[Collected data]
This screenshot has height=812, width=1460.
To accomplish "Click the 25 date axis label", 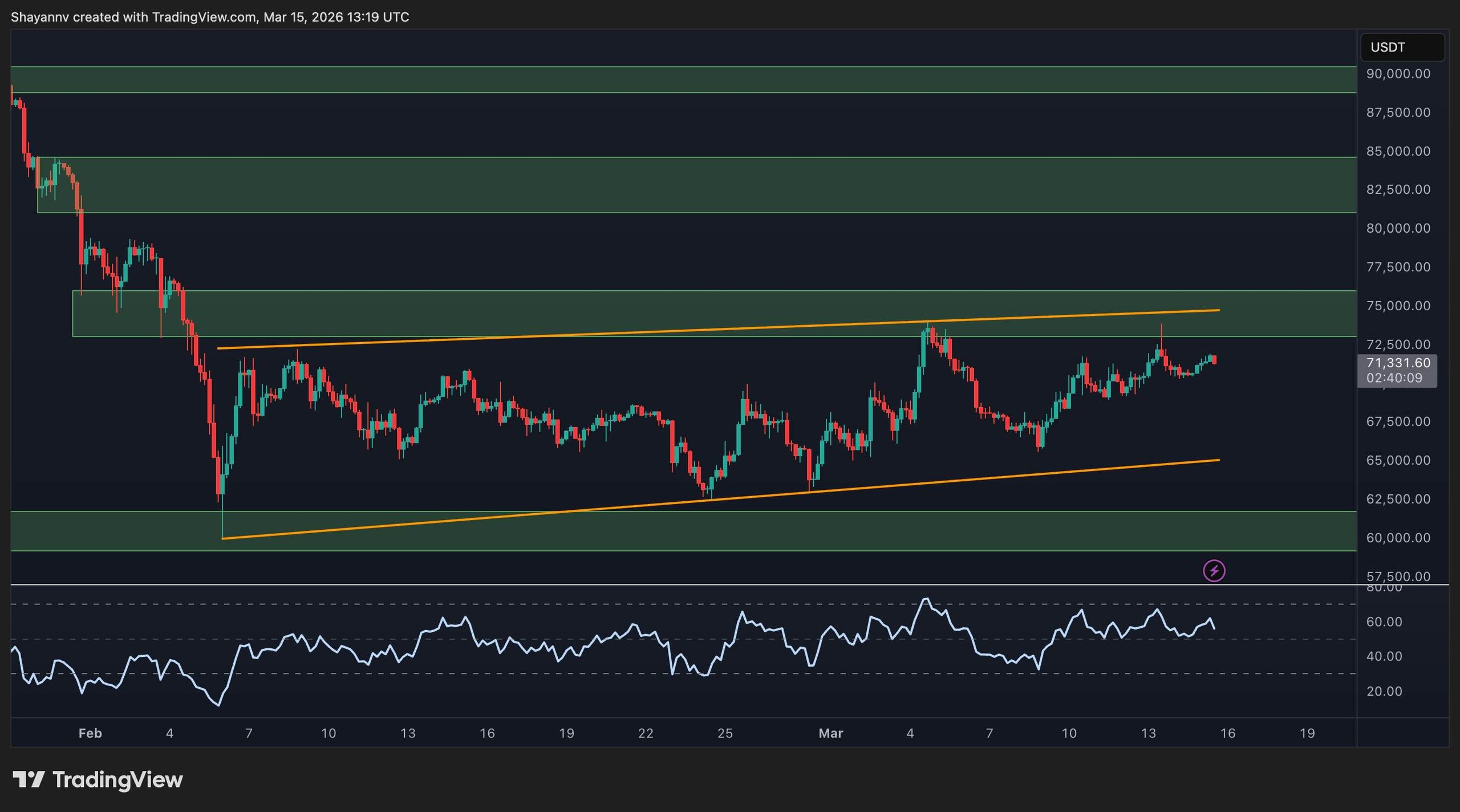I will point(725,733).
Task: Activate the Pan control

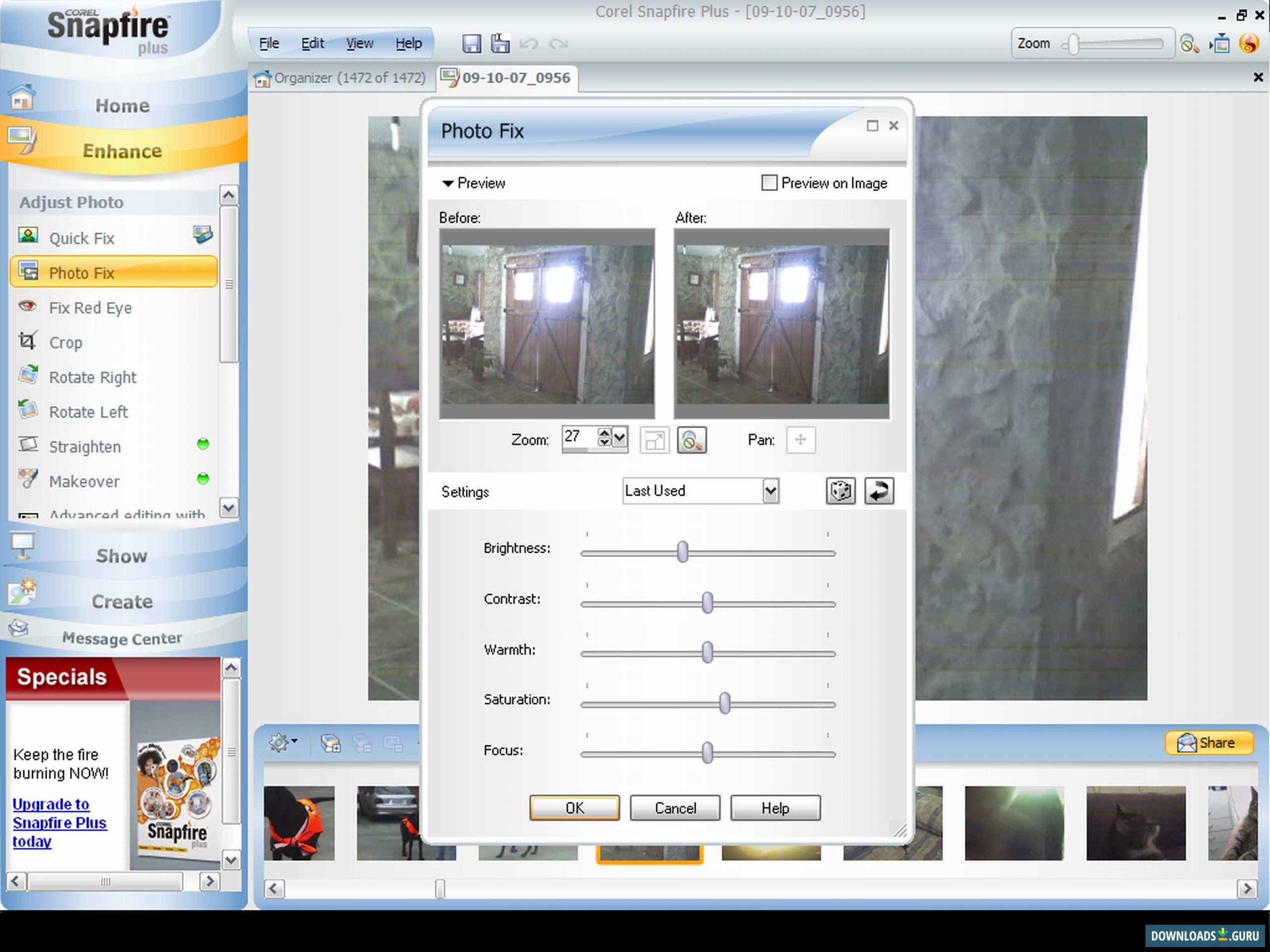Action: (801, 440)
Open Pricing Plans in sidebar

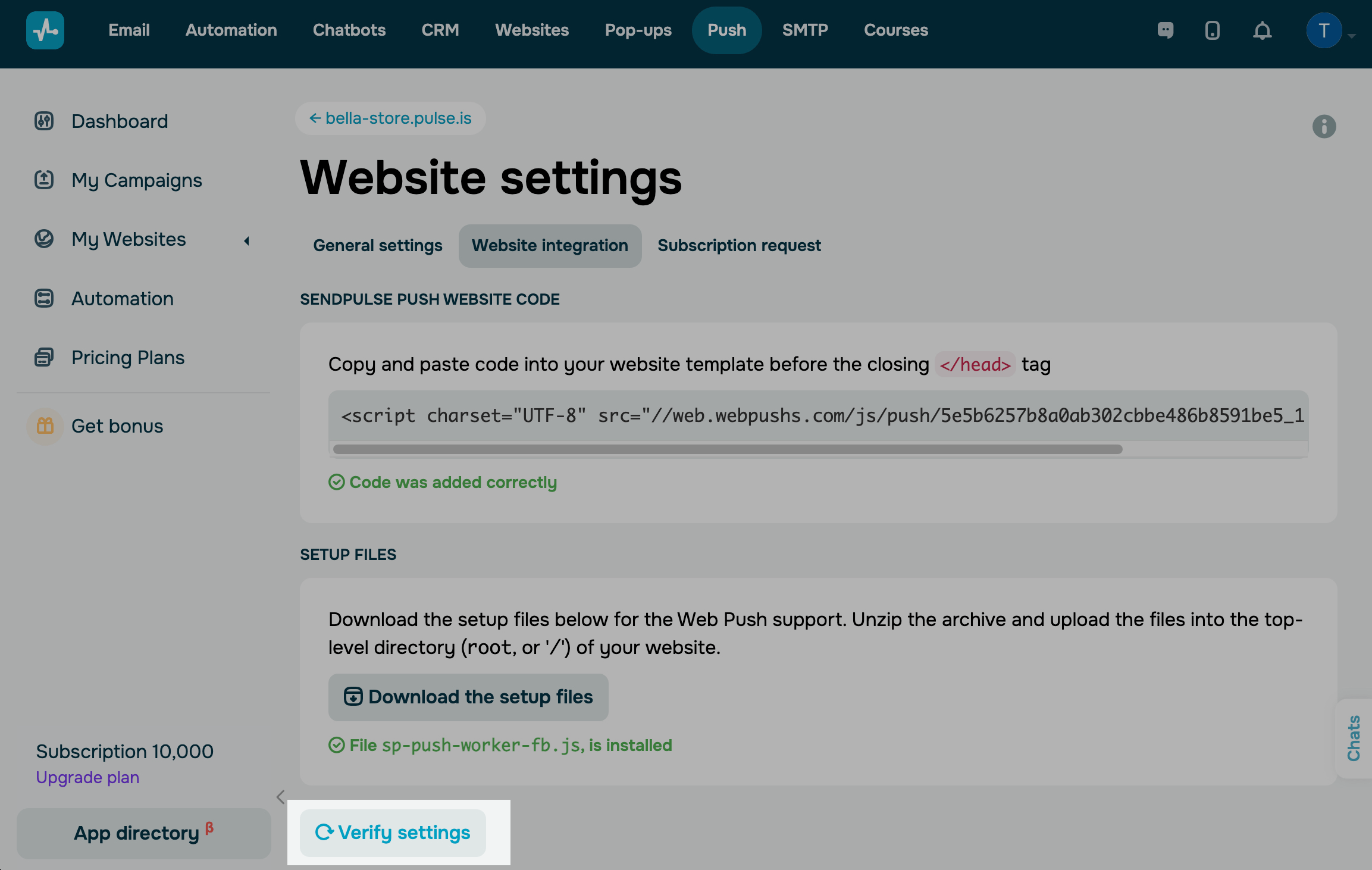127,358
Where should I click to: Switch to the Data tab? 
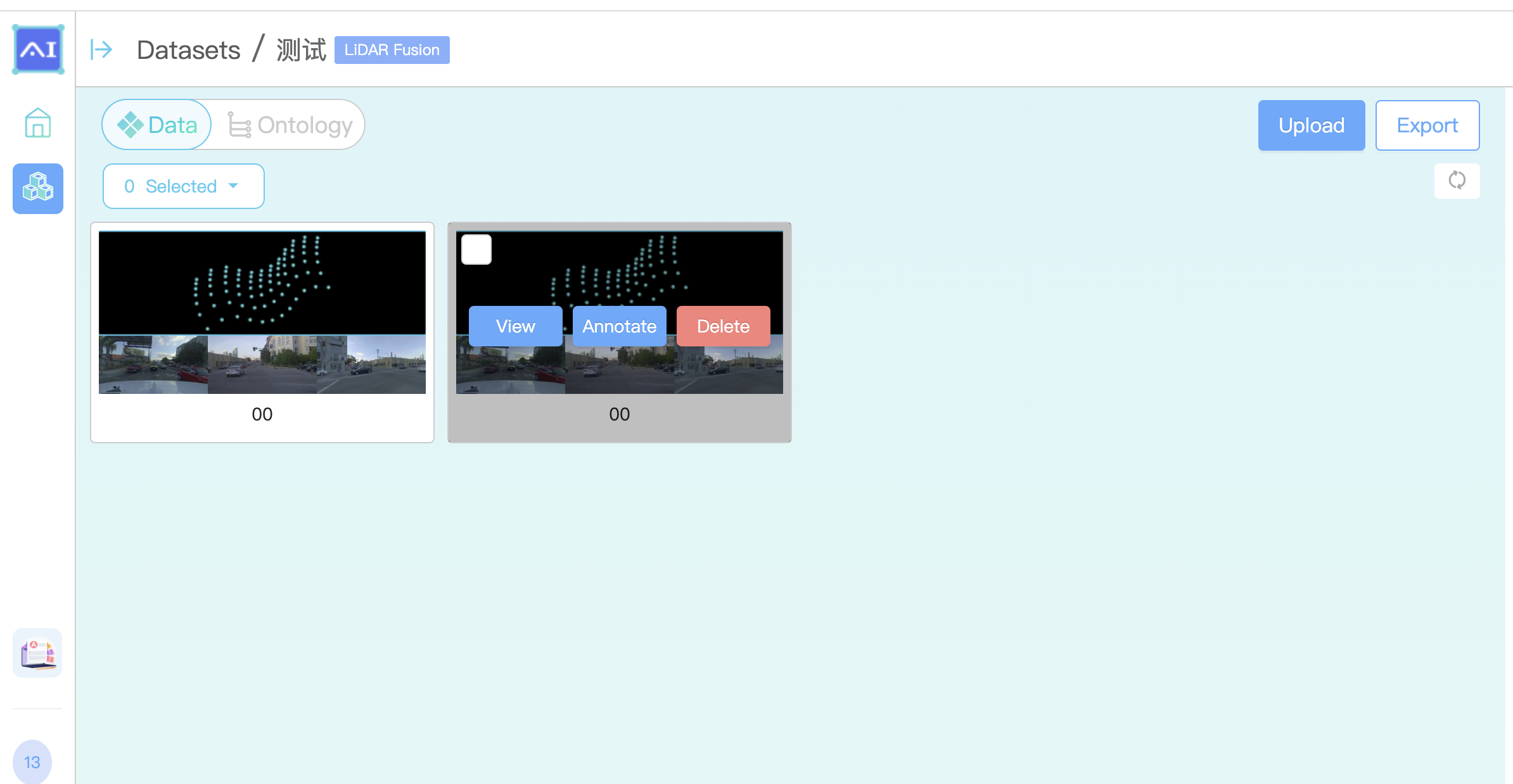click(157, 125)
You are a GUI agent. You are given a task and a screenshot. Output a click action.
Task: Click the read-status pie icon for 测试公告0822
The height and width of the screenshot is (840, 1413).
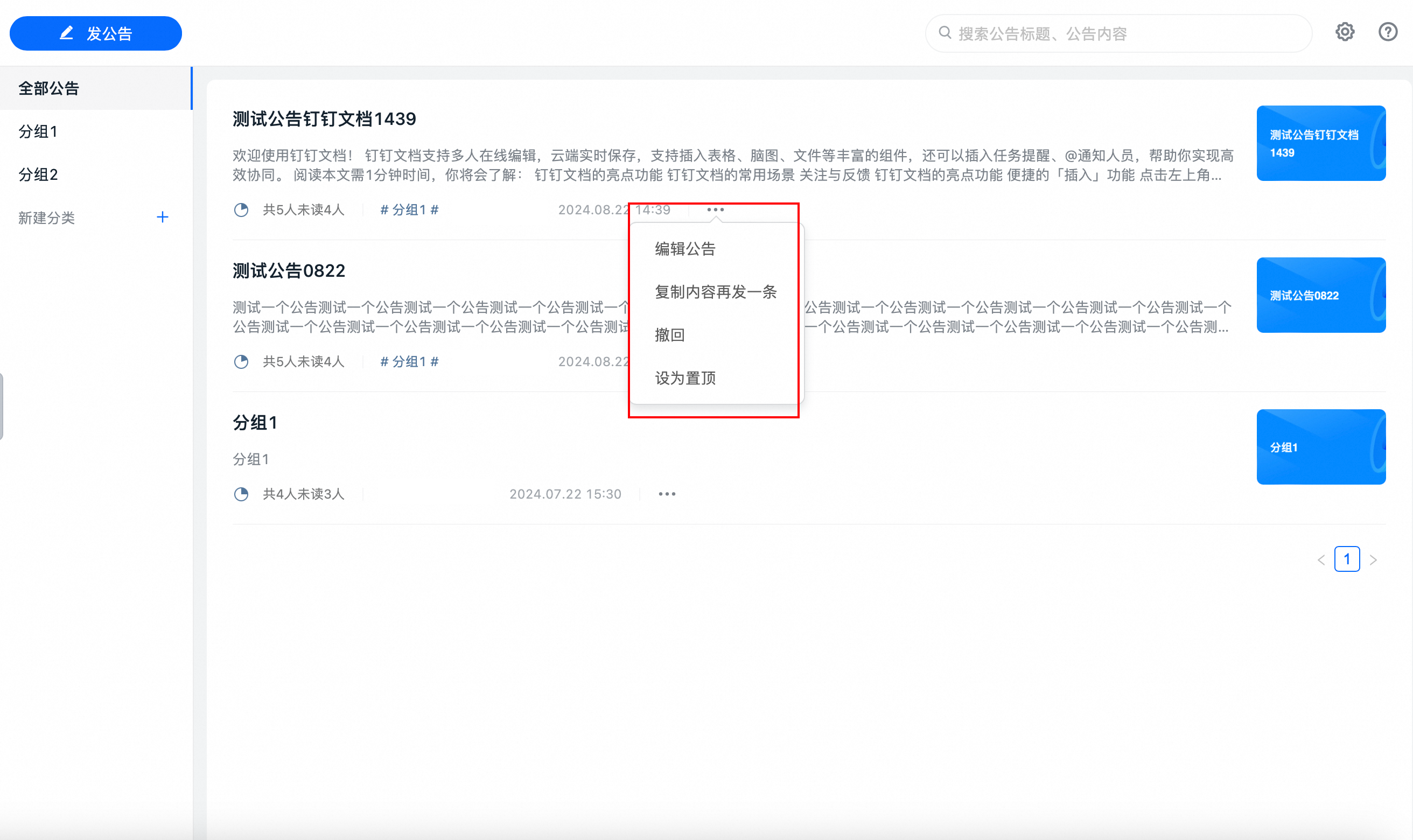click(242, 362)
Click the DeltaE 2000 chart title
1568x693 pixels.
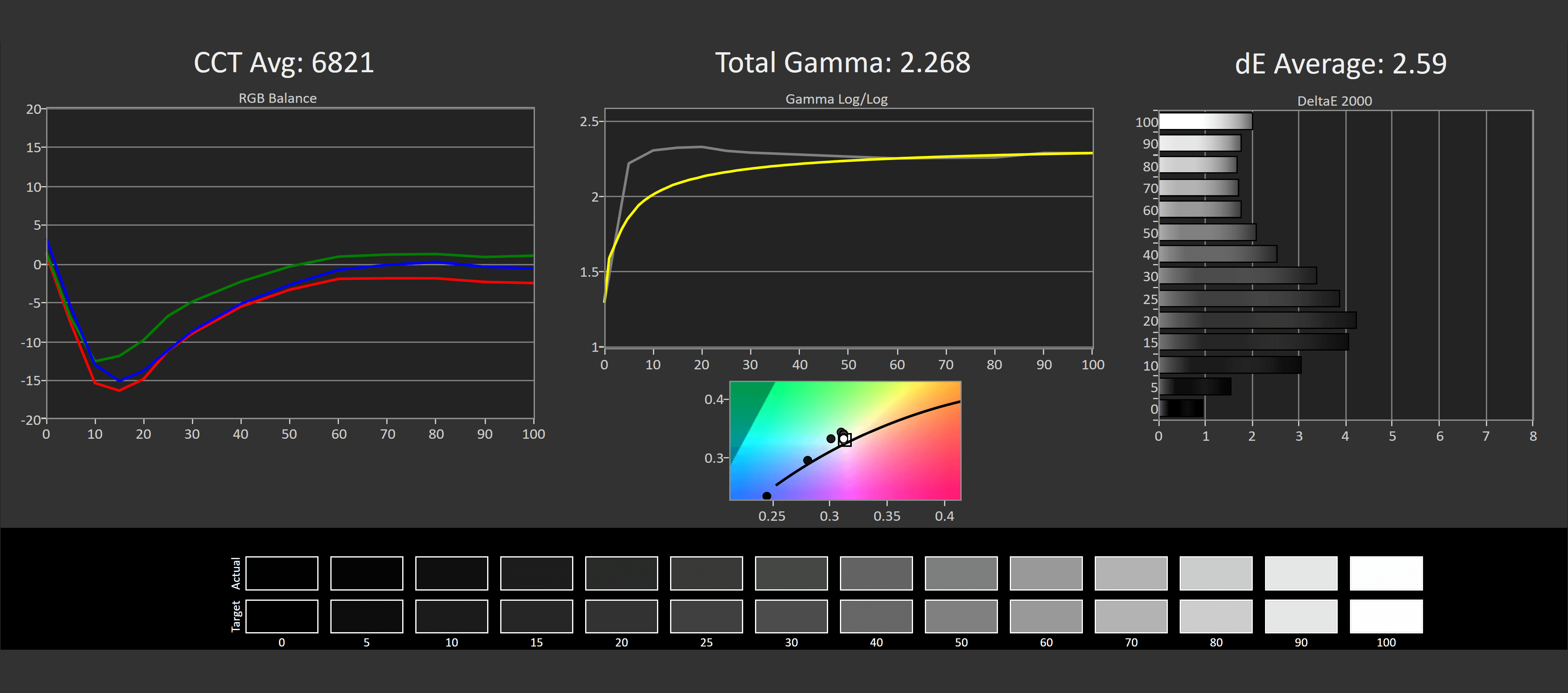(x=1334, y=101)
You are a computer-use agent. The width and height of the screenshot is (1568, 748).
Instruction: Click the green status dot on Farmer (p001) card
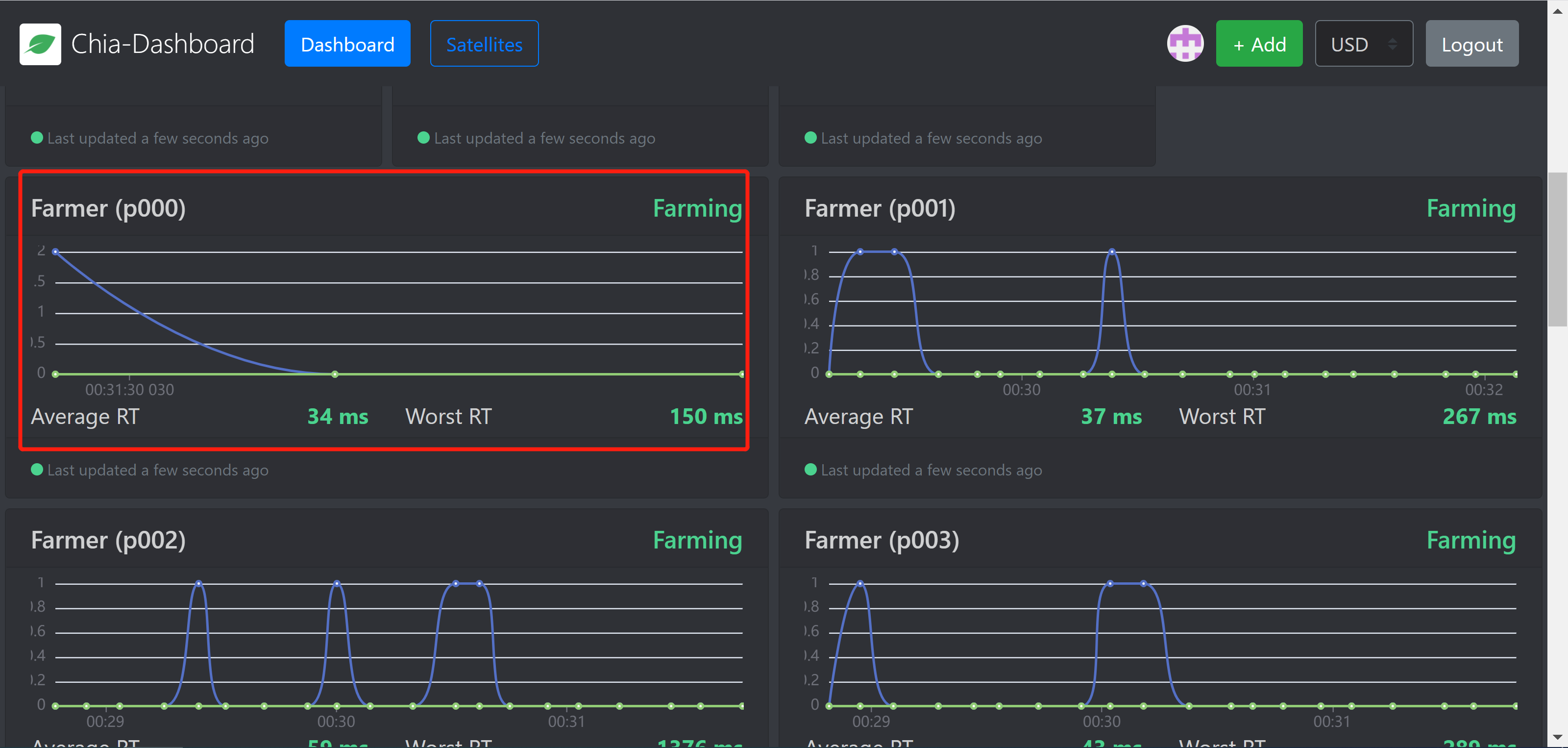pos(810,470)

_To do_
Say how many lines above contain "agent", and give no words besides the number.

_Expected answer_
2